[crypto] Factor out OTBN RSA testing utilities.

[jadephilipoom]

Use the same testing library for otbn_rsa_test and power_virus_systemtest. The testing library bypasses everything other than the core OTBN operation, which is helpful for tests that may have other blocks in different configurations than the cryptolib expects (e.g. entropy or HMAC).

The powervirus test is running a different RSA computation now (2K verify with slow constant computation instead of 3K verify with fast and pre-computed constant computation), so the timing of the test might change. The test doesn't run on Verilator, so I can't time it exactly. The RSA computation should get 4x faster after #19755 is merged.
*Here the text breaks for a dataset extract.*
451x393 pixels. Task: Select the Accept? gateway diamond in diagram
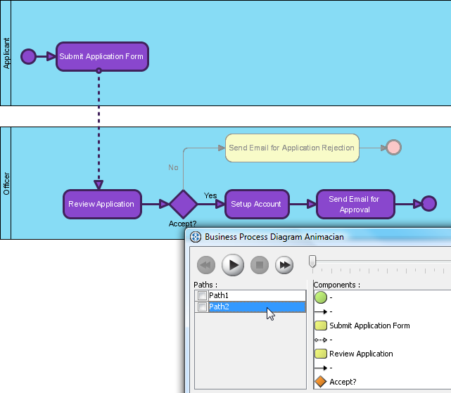pos(183,204)
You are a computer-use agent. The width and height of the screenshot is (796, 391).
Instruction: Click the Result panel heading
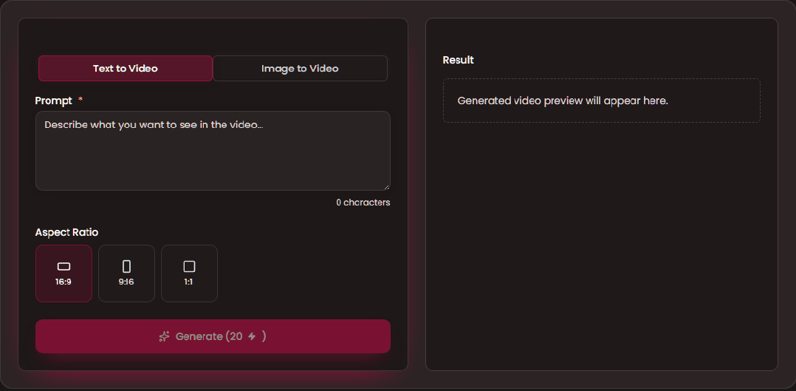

At some point, it might be a good idea to use something other than RSA modexp for these two tasks, because RSA test data is kind of large and RSA decrypt takes ages. The otbn_rsa_test currently includes constant values that optionally disable testing decryption or testing large RSA sizes because decryption for large RSA takes too long. It seems to me like both these tests only really need to run some nontrivial OTBN computation, so maybe we could run something fast with small inputs instead for testing convenience. We could run the software SHA256, for example, or X25519 (the fastest asymmetric crypto routine according to current benchmarks), both of which would have much smaller input and faster execution than RSA. Anyway, this doesn't seem urgent enough for me to do it as part of this change; for now I just want to unblock #20495.

[moidx]

Hi @jadephilipoom, for power virus testing we actually want to target long running operations in OTBN so that we can load and run other peripherals in parallel. The ideal test would stress the power consumption of OTBN, any other tests you may recommend besides RSA would be good to incorporate in the future.

[jadephilipoom]

Hi @jadephilipoom, for power virus testing we actually want to target long running operations in OTBN so that we can load and run other peripherals in parallel. The ideal test would stress the power consumption of OTBN, any other tests you may recommend besides RSA would be good to incorporate in the future.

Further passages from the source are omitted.